Step Function Off: \(URI\hbox {-}R@t_{0}\) is off-topic, but then at some t goes on-topic and continues \(\forall t\) (Fig. 5c):
\(\forall t \ge i\), where \(i \ge 1\), and i is an integer, \( aboutness(URI\hbox {-}R@t)\not \approx aboutness(URI\hbox {-}R@t_0)\), where \(URI\hbox {-}R@t_0\) is not relevant to C.
The case where the TimeMap starts with an off-topic memento and then goes on-topic is very rare. We found that only 0–1 % TimeMaps are Step Function Off. This case violates our assumption that the \(URI\hbox {-}R@t_0\) is relevant to C. In our gold standard data set, we manually shifted the first memento to be the first memento relevant to the collection.
Oscillating: The aboutness of pages changes between on-topic and off-topic more than once (Fig. 5d):
\(\exists t \text { where} (URI\hbox {-}R@t)\not \approx aboutness(URI\hbox {-}R@{t+i})\) \( \text { and } aboutness(URI\hbox {-}R@t)\approx aboutness(URI\hbox {-}R@t-j) \) \(\text { where } i, j \ge 0 \text { and } i,j\) are integers.

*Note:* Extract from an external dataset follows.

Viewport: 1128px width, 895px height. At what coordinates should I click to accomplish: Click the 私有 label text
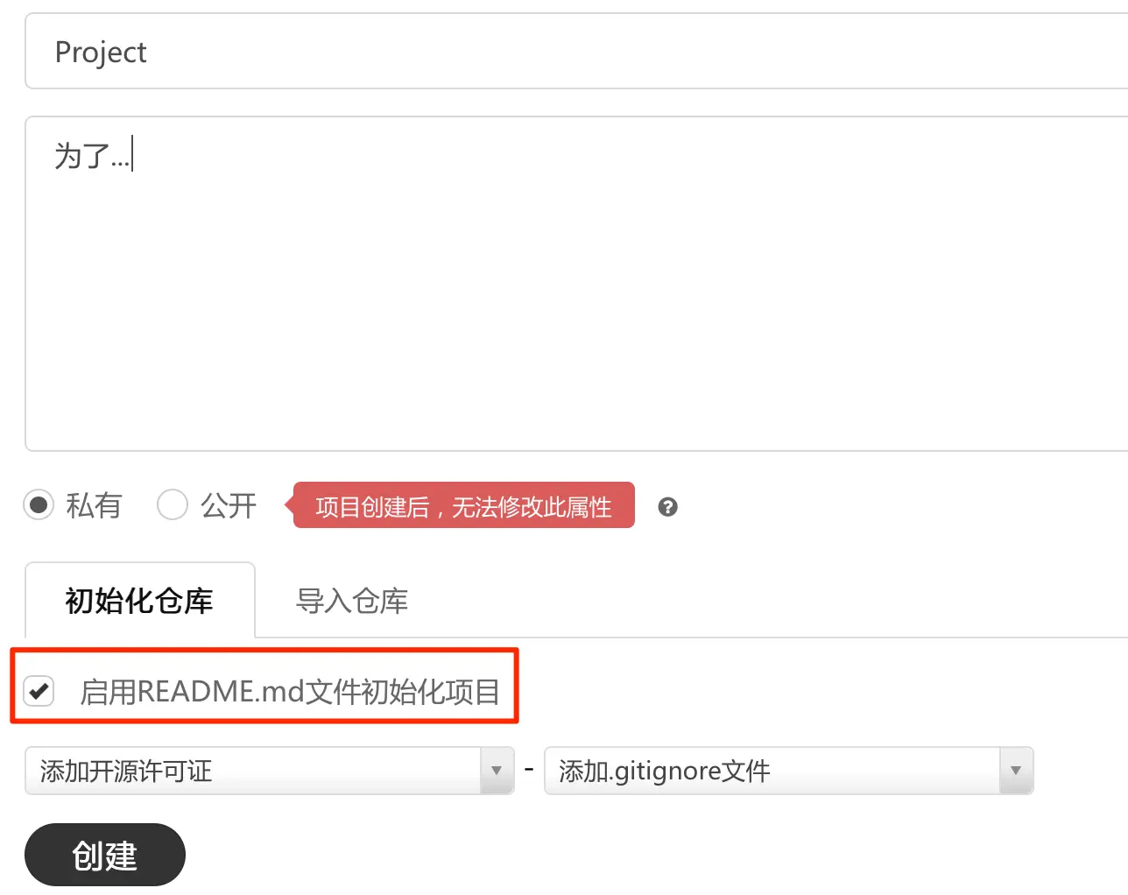[94, 505]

We found that 9–13 % of the TimeMaps were Oscillating between on-topic and off-topic.
Always Off: This is the most challenging case, where all the mementos are off-topic (Fig. 5e):
\(\forall \) t, \(URI\hbox {-}R@t\) is not relevant to C.
We manually identified these cases (totaling 3 seed URIs) and excluded these from the gold standard data set. This situation can arise if seed URIs were included by accident, or if their content changed (e.g., site shutdown) in the interval between when the seed URI was identified and when the crawling began.
6 Research approach
In this section, we explain the methodology for preparing the data set and then the methodology for applying different measures to detect the off-topic pages.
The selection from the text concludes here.